After the chef has gone through each recipe ([Patch](02_patch_.md)), how do we know what happened? Did every change get applied correctly? Did some files get deleted as planned? Were there any problems? We need a report card for each recipe attempt. That's exactly what `ApplyResult` provides!
## What is ApplyResult? The Chef's Status Report
Imagine the `MultifilePatcher` chef finishes trying to apply all the recipes in the cookbook. You ask, "How did it go?" The chef doesn't just say "Okay." They give you a detailed report for *each* recipe they tried:
* "Recipe for `main.rs`: Applied successfully! Here's the updated file."
* "Recipe for `old_config.toml`: File deleted as instructed."
* "Recipe for `new_feature.rs` (reverse): Skipped, the file wasn't there to begin with (which is correct for reversing a creation)."
* "Recipe for `README.md`: Failed! Couldn't find the expected lines to change."
`ApplyResult` is exactly this status report for a **single** [Patch](02_patch_.md) within a larger `MultifilePatcher` operation. It tells you the specific outcome of attempting to apply the changes for one particular file.
When you call `MultifilePatcher::apply_and_write()`, it doesn't just return `Ok(())` or an `Error`. It returns a `Result<Vec<ApplyResult>, Error>`. If successful, you get a list (`Vec`) where each item is an `ApplyResult` detailing the outcome for one of the patches in the cookbook.
## The Four Possible Outcomes
An `ApplyResult` can be one of four different states, represented as variants of an `enum` in Rust:
1. **`Applied(PatchedFile)`**: Success! The patch was applied correctly. The file content was modified, or a new file was created. This variant carries a `PatchedFile` struct containing details like the file's path and its *new* content (if you applied it purely in memory) or just status information (if you used `apply_and_write`).
* *Chef's report:* "Recipe Applied successfully!"
2. **`Deleted(String)`**: Success!

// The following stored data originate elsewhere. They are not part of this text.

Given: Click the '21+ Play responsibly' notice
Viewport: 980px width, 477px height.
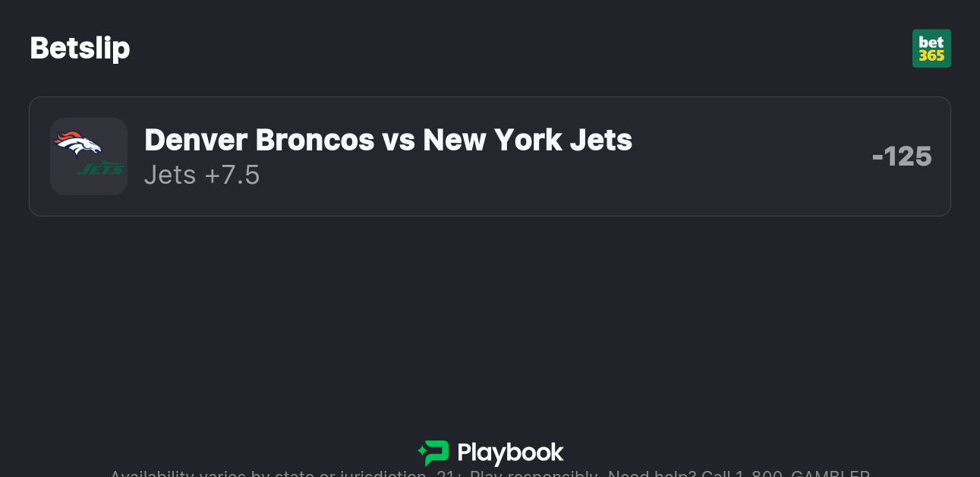Looking at the screenshot, I should (x=518, y=474).
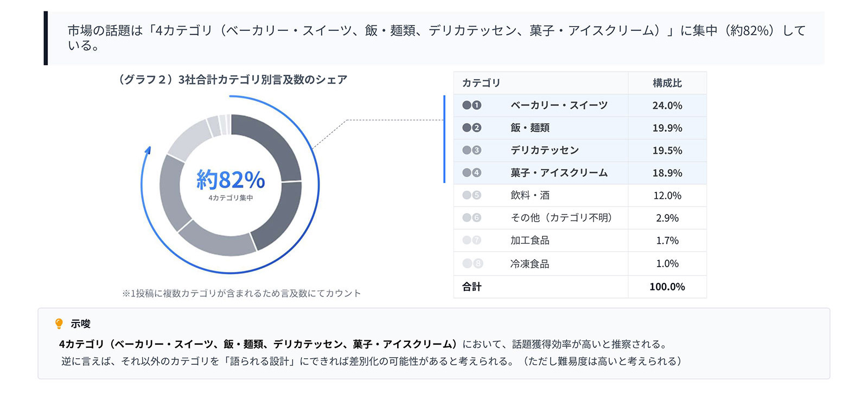This screenshot has height=401, width=868.
Task: Click the 構成比 column header
Action: (x=667, y=83)
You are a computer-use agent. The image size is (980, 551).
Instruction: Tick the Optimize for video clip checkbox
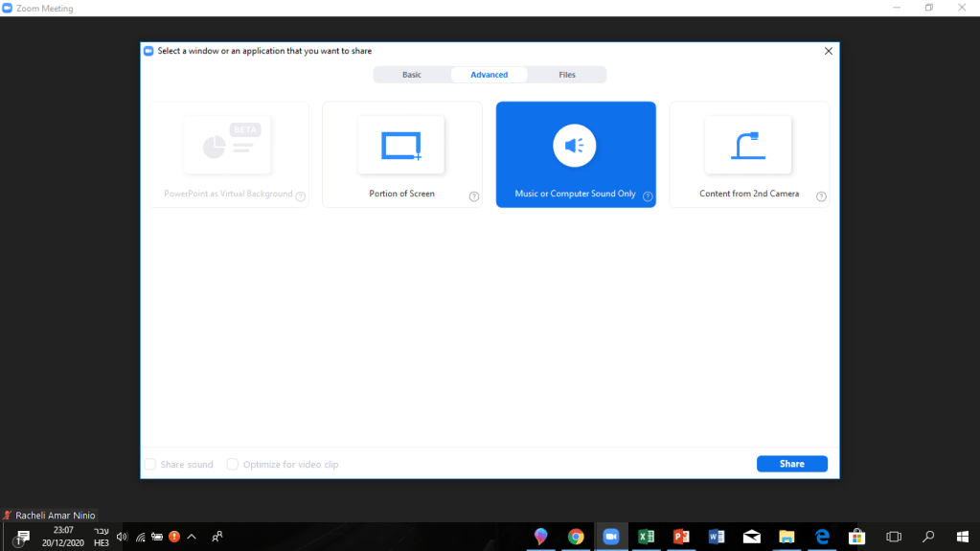coord(233,465)
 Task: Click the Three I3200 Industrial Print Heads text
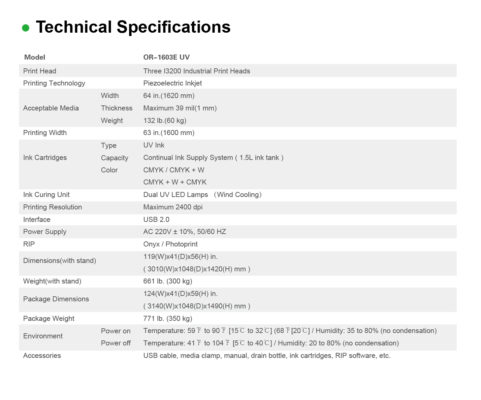click(x=197, y=71)
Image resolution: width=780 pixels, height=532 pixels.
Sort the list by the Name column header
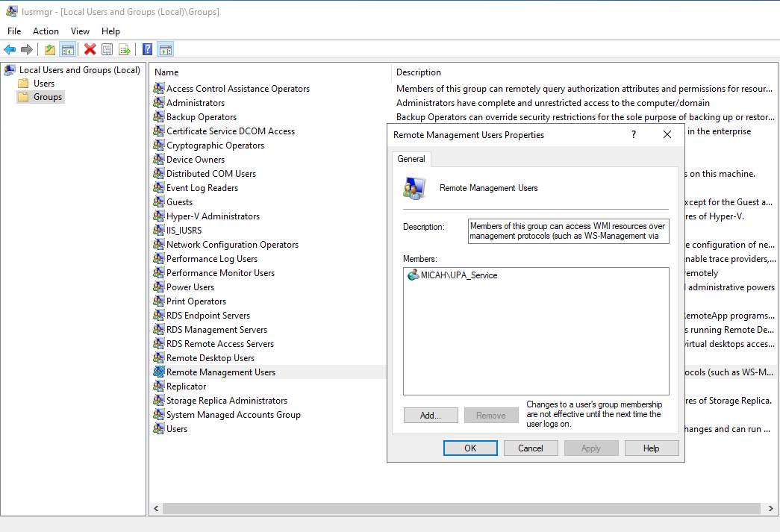pos(269,72)
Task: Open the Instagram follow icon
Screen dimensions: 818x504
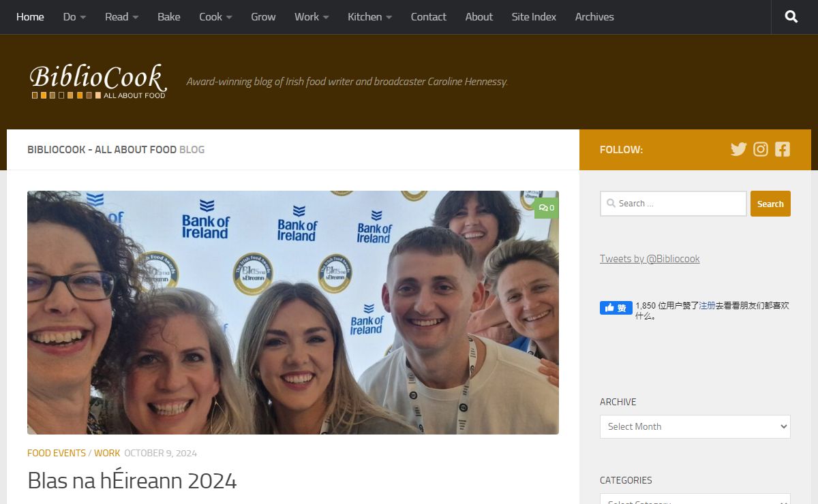Action: 761,149
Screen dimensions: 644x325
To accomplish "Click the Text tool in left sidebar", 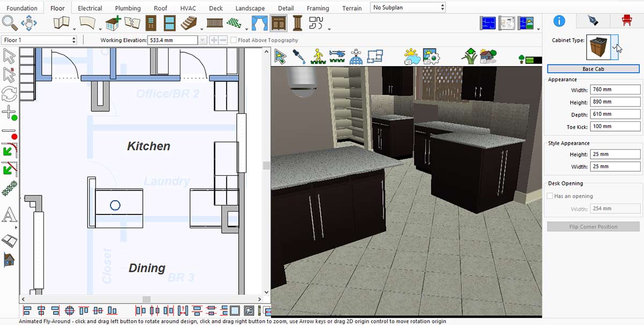I will pos(10,215).
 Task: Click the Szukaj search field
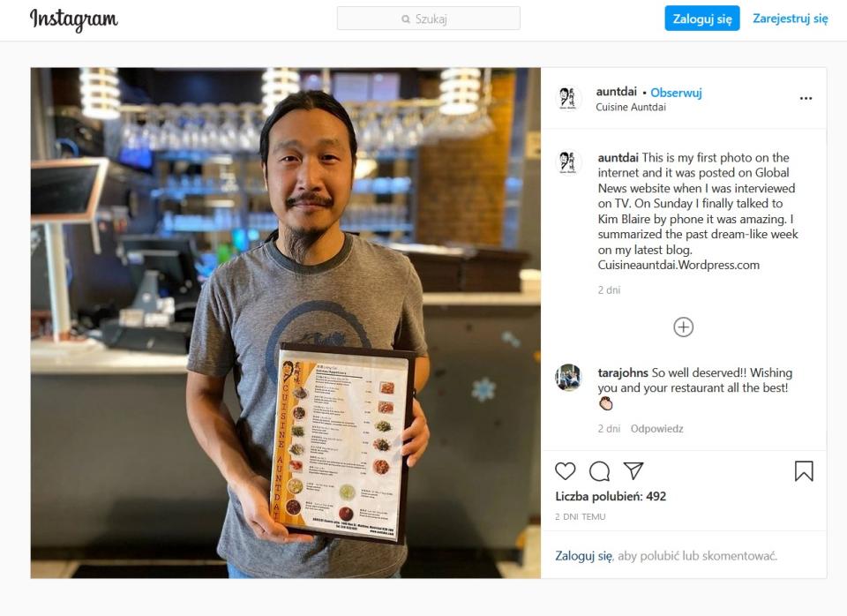[x=429, y=19]
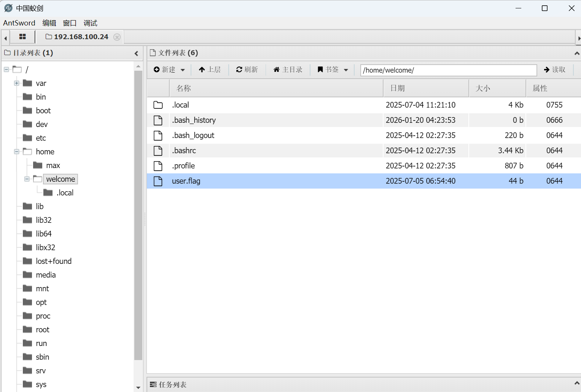
Task: Go up one level with 上层
Action: point(210,70)

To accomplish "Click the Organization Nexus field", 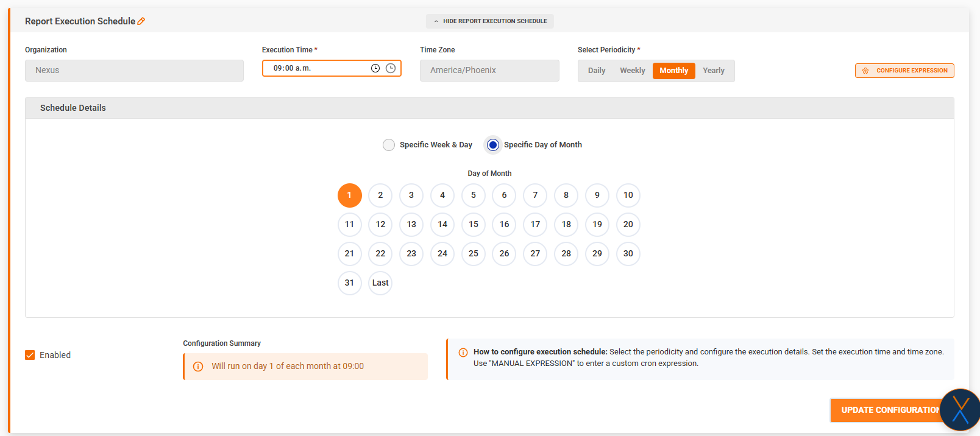I will [x=134, y=71].
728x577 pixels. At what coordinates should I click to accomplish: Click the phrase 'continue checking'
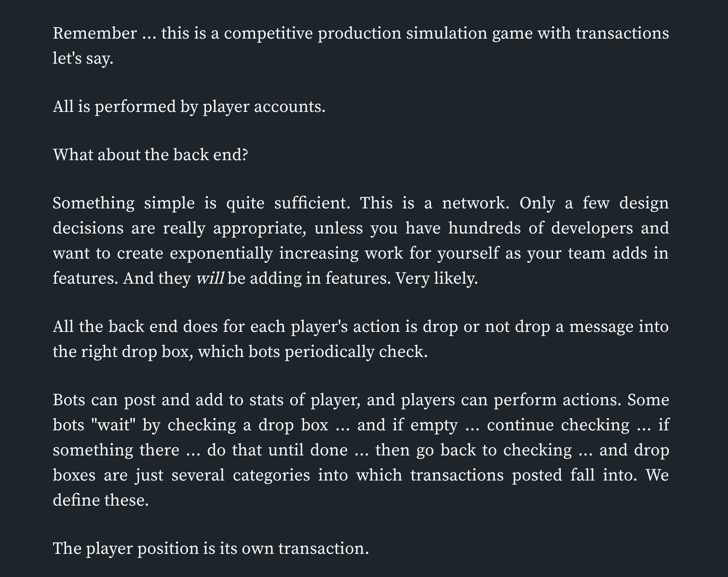[558, 426]

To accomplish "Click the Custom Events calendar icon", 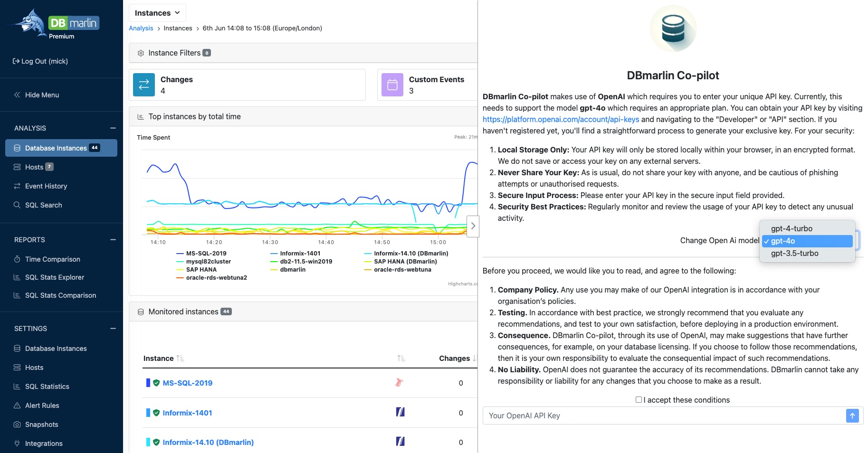I will (x=392, y=85).
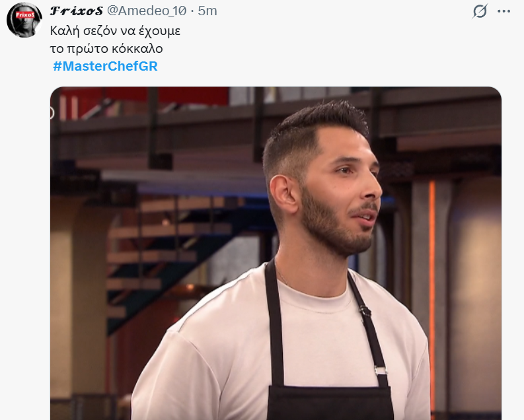This screenshot has width=524, height=420.
Task: Click the orange light strip in photo
Action: coord(432,291)
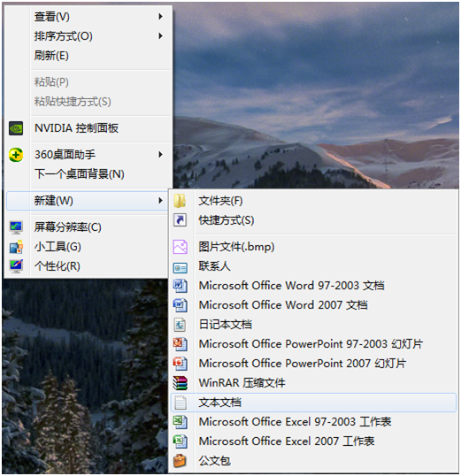Expand the 排序方式(O) submenu arrow

(x=161, y=36)
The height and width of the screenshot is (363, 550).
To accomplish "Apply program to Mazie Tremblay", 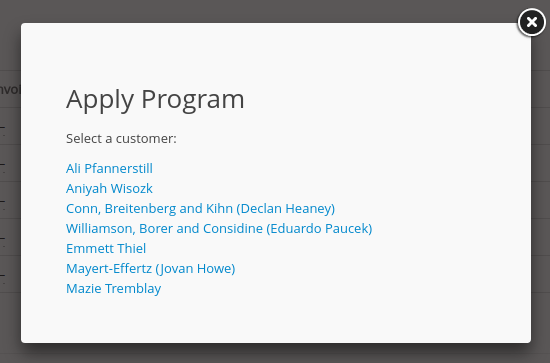I will point(113,288).
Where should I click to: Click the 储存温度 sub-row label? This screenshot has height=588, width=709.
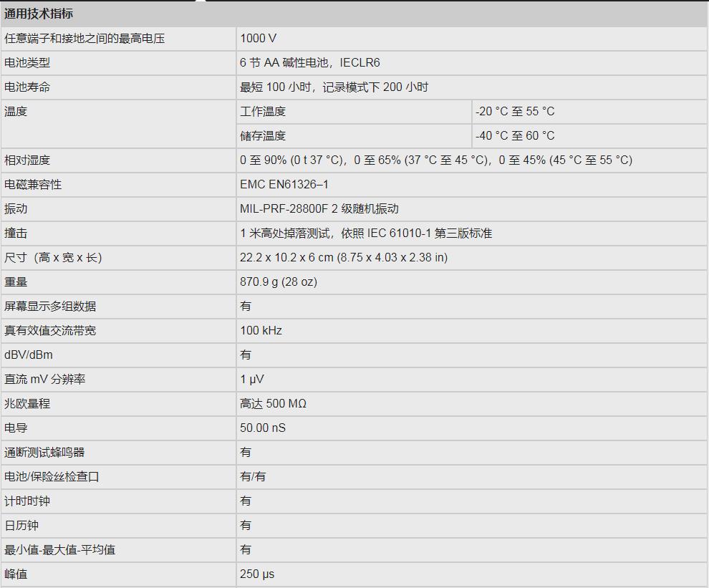(x=263, y=136)
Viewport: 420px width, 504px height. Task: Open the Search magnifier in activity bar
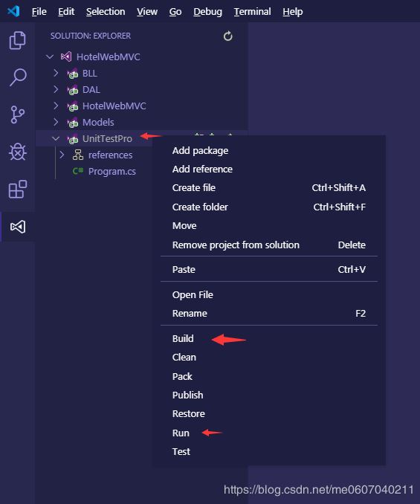(17, 77)

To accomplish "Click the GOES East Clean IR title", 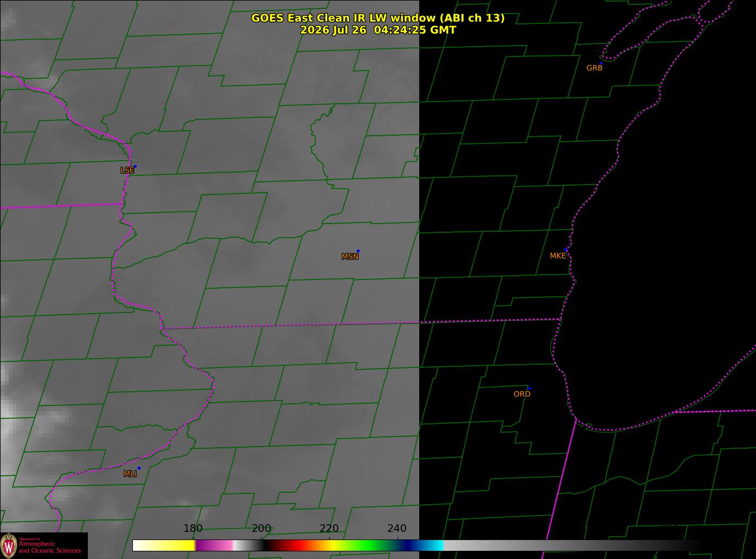I will tap(377, 18).
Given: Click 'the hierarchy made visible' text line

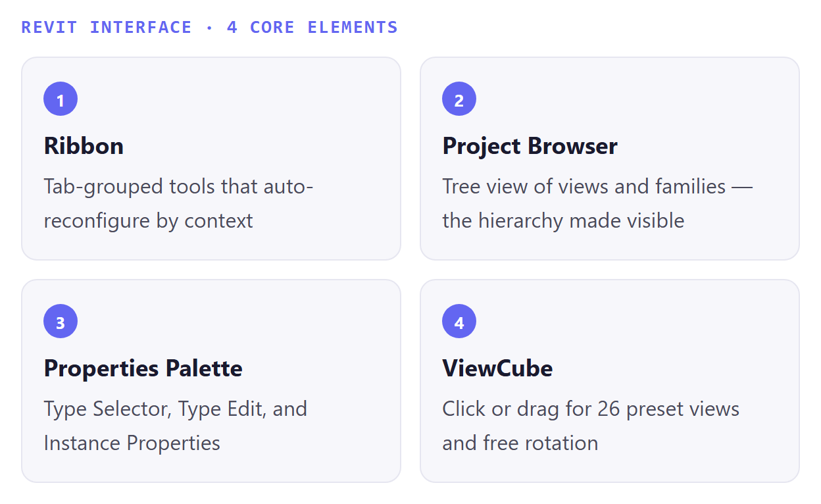Looking at the screenshot, I should click(563, 220).
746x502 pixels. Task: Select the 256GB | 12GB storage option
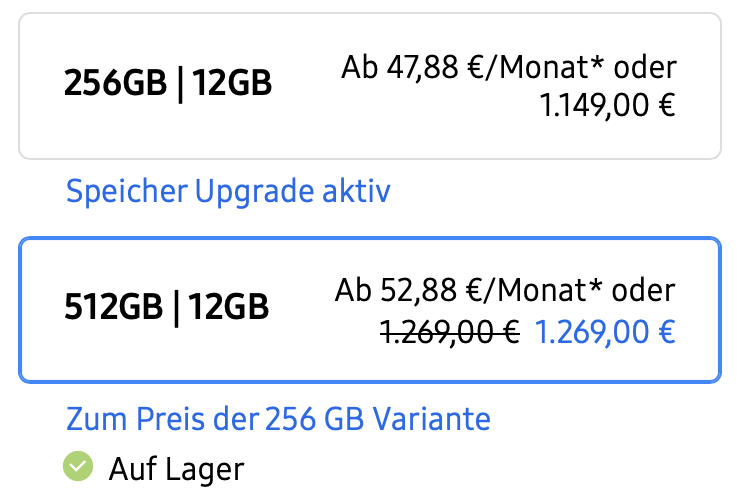(369, 86)
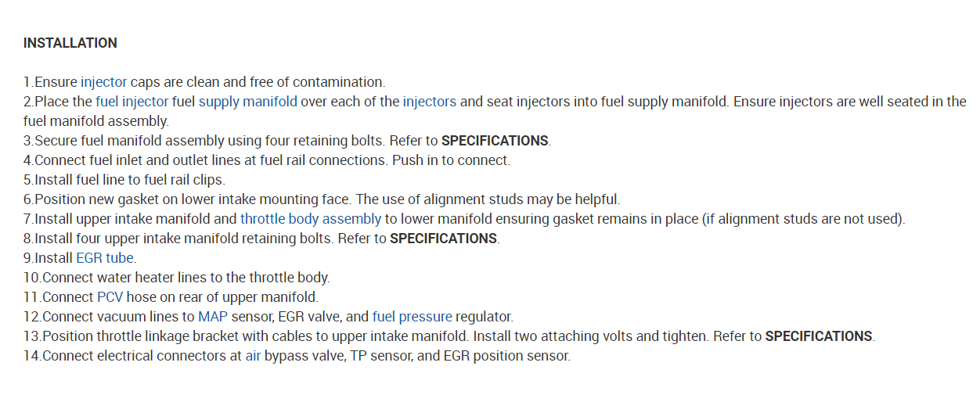980x402 pixels.
Task: Open the "supply manifold" link
Action: click(x=247, y=102)
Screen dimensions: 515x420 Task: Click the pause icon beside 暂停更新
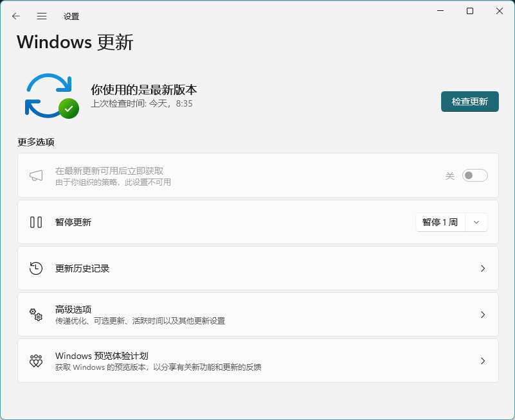coord(36,222)
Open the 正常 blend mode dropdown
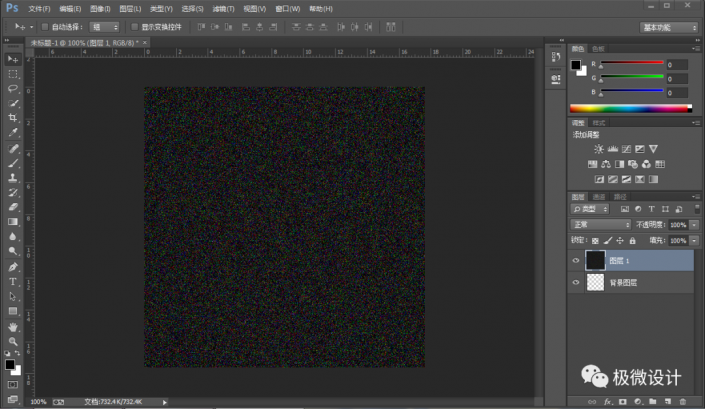 coord(600,225)
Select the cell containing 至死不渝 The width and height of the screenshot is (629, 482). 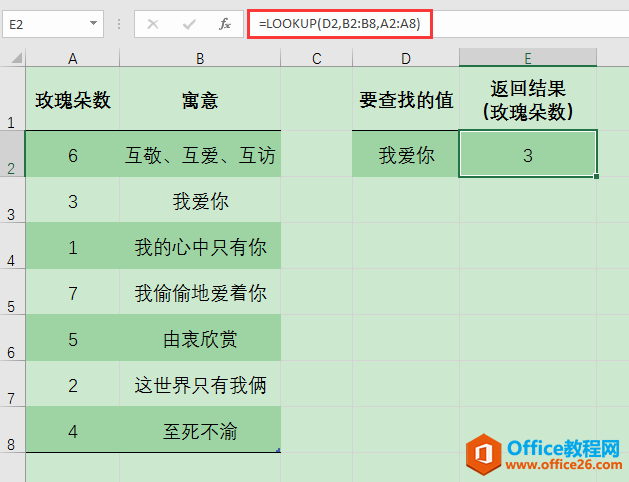tap(200, 431)
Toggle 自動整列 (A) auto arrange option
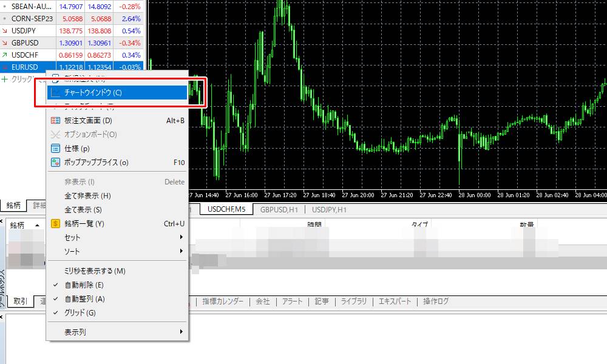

The patch specifically instructed the deletion of a file (e.g., the `new_file` path was `/dev/null`), and the file was successfully deleted. This variant holds the path (`String`) of the file that was removed.
* *Chef's report:* "File Deleted as instructed."
3. **`Skipped(String)`**: No error, but no action taken. This often happens when applying a patch in reverse (`reverse = true`). For example, if you're reversing a patch that *created* a file, the reverse operation is to *delete* it. If the file was already deleted (or never existed), the operation is skipped because the desired state is already achieved. It can also happen if a file mentioned in a patch is not found under specific circumstances (e.g., trying to delete an already non-existent file). This variant holds a `String` explaining why it was skipped.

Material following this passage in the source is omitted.